Satya
- Categories: Animal rights, vegetarianism, environmentalism, social justice
- Frequency: Monthly
- First issue: June 1994
- Final issue Number: July 2007 142
- Country: USA
- Based in: New York City
- Language: English
- Website: satyamag.com
- OCLC: 41425102

= Satya (magazine) =

American monthly magazine

Satya was an American monthly magazine which covered vegetarianism, animal rights, environmentalism and social justice issues. It was co-founded by Beth Gould and Martin Rowe in 1994 and released its final issue in 2007. Scholar Gary Francione says Satya became the main journal that promoted animal welfare after the demise of The Animals' Agenda in 2002.

The magazine was available free at restaurants and health food stores in New York City and its content was eclectic, blending lifestyle articles with political and intellectual ones, and tackling both animal rights and social justice issues. Satya was named for Mahatma Gandhi's philosophy of Satyagraha and its stated mission was to increase "dialogue among activists from diverse backgrounds and engaging readers in ways to integrate compassion into their daily lives."

Regular contributors to Satya included scholar Rynn Berry and author Mark Hawthorne. Ecofeminist author pattrice jones wrote her 2007 book Aftershock: Confronting Trauma in a Violent World after an article she wrote for the magazine. Among the many other authors and activists who collaborated with Satya are Peter Singer, Carol J. Adams, Matt Ball, Howard Lyman, John Robbins and Will Potter. In 1999, Martin Rowe edited the book The Way of Compassion: Survival Strategies for a World in Crisis based on the work of Satya.

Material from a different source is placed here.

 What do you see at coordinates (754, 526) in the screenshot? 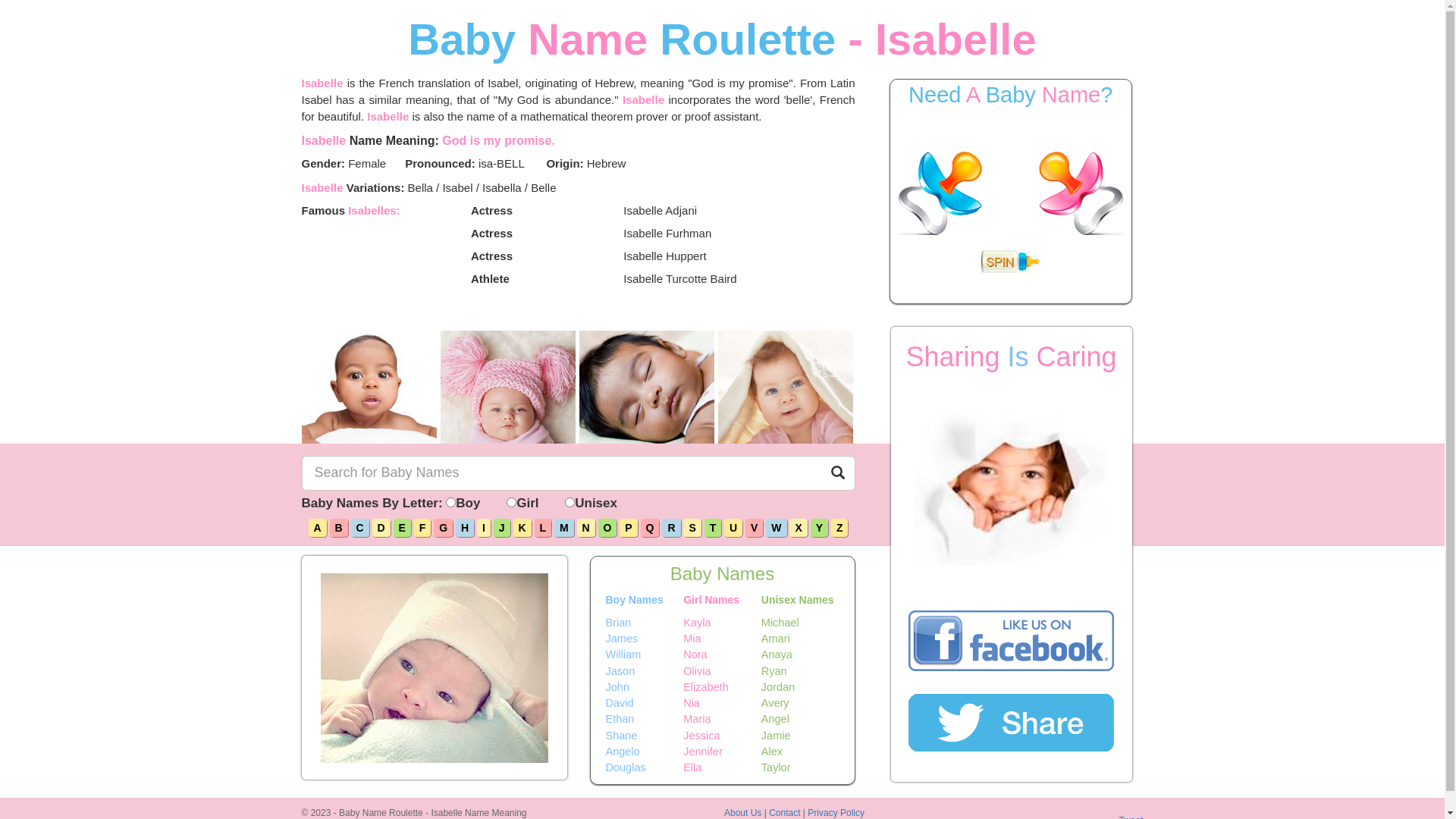
I see `'V'` at bounding box center [754, 526].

It was well received by scholar Richard Foltz.

Authors Pete McCormack and pattrice jones praised Satyas approach and articles. Legal scholar Gary Francione criticized it for focusing on animal welfare politics instead of abolitionist veganism, which, according to him, is the only effective strategy to reduce systematic animal suffering. For their part, moral philosopher Peter Singer and author Bruce Friedrich wrote an article in Satya pointing out that countries with stronger animal welfare laws have also higher rates of veganism and vegetarianism, and that their implementation has placed the issue before millions of people as important.